LONDON — The United Kingdom and the European Union should join 81 countries, including the United States, in mandating folic acid fortification in food such as flour, according to a study published online Jan. 31 in Public Health Reviews.
The study may be found here.
Folic acid, a B vitamin, has been shown to prevent birth defects of the brain and spine known as neural tube defects. A tolerable upper intake level of 1 mg of folate per day has been an obstacle to mandatory fortification, but the scientific basis for setting that level is flawed, according to the study led by Queen Mary University of London and the University of London. The upper intake level thus should be removed, allaying unjustified concerns of folic acid fortification, according to the study.
Sir Nicholas Wald, DSc, founding director of the Wolfson Institute of Preventive Medicine |
“Failing to fortify flour with folic acid to prevent neural tube defects is like having a polio vaccine and not using it,” said Sir Nicholas Wald, DSc, founding director of the Wolfson Institute of Preventive Medicine at Queen Mary University of London. “Every day in the U.K., on average two women have a termination of pregnancy because of a neural tube defect, and every week two women give birth to an affected child.”
Anencephaly and spina bifida, collectively known as neural tube defects, affect 1 in every 500 to 1,000 pregnancies. Since the U.S. Food and Drug Administration made folic acid fortification mandatory in most flours, including wheat flour, in 1998, the rates of neural tube defects have dropped nationwide by 35%, according to the March of Dimes.

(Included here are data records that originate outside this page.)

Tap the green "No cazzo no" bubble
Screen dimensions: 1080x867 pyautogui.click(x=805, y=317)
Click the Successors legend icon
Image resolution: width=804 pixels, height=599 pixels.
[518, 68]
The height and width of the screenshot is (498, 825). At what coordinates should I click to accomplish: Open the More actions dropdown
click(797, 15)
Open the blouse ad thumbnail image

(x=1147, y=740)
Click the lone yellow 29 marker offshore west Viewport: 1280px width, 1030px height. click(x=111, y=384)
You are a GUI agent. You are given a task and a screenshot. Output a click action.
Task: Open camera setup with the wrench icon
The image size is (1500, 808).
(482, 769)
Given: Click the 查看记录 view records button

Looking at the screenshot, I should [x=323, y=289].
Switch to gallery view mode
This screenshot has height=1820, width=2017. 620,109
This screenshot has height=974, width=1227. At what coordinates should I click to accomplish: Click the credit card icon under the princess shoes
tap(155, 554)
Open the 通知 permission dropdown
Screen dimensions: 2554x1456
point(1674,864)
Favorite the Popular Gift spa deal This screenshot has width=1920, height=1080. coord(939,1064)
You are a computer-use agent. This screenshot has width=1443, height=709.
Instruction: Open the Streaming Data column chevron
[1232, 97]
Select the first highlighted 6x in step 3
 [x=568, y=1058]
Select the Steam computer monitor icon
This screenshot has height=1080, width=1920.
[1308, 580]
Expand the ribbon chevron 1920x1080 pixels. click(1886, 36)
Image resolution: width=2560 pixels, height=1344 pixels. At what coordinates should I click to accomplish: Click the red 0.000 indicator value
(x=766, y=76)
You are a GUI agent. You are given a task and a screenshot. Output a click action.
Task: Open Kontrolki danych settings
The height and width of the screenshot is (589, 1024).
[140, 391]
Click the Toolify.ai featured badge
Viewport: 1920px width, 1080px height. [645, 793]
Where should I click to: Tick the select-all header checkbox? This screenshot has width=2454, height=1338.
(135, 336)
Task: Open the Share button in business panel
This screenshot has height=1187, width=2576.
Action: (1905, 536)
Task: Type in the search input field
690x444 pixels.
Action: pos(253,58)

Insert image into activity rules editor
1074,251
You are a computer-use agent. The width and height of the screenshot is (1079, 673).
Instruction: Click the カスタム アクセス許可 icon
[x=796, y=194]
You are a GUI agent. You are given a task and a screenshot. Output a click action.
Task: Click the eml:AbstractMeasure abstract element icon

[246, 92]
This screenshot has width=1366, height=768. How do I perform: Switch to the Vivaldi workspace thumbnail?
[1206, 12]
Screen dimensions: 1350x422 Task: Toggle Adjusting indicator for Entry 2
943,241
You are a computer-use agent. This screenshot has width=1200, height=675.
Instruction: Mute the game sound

No European Union country has implemented mandatory folic acid fortification, and rates of neural tube defects in the E.U. did not decline between 1991 and 2011, according to the study in Public Health Reviews.
“It is tragic that, while N.T.D.s can be prevented by increasing the consumption of folic acid in the population, this is not being achieved in practice in many parts of the world,” the study said.
The U.S. Institute of Medicine, now known as the National Academy of Sciences, originally recommended the upper limit of 1 mg of folate per day. The U.K. Scientific Advisory Committee on Nutrition accepted the recommendation.
The Institute of Medicine, when deciding upon an upper limit, considered the possible problem of neuropathy in people who were treated with folic acid when they instead were deficient in vitamin B12. The Institute of Medicine thought folic acid might “mask” a diagnosis of B12 deficiency.
However, the Institute of Medicine analyzed studies that mainly happened half a century ago, a period when folate deficiency could not be distinguished from B12 deficiency, according to the study in Public Health Reviews. The likelihood of masking an incorrect diagnosis disappeared in the last half of the 20th century when specific assays for folate and vitamin B12 deficiencies were introduced.
In the United Kingdom, white flour already is fortified with iron, calcium, niacin and thiamin.
“From 1998, when the United States introduced mandatory folic acid fortification, to 2017, an estimated 3,000 neural tube defects could have been prevented if the U.K. had adopted the same level of fortification as in the U.S.,” said Joan Morris, Ph.D., a professor of medical statistics at Queen Mary University of London and co-author of the study. “It’s a completely avoidable tragedy.”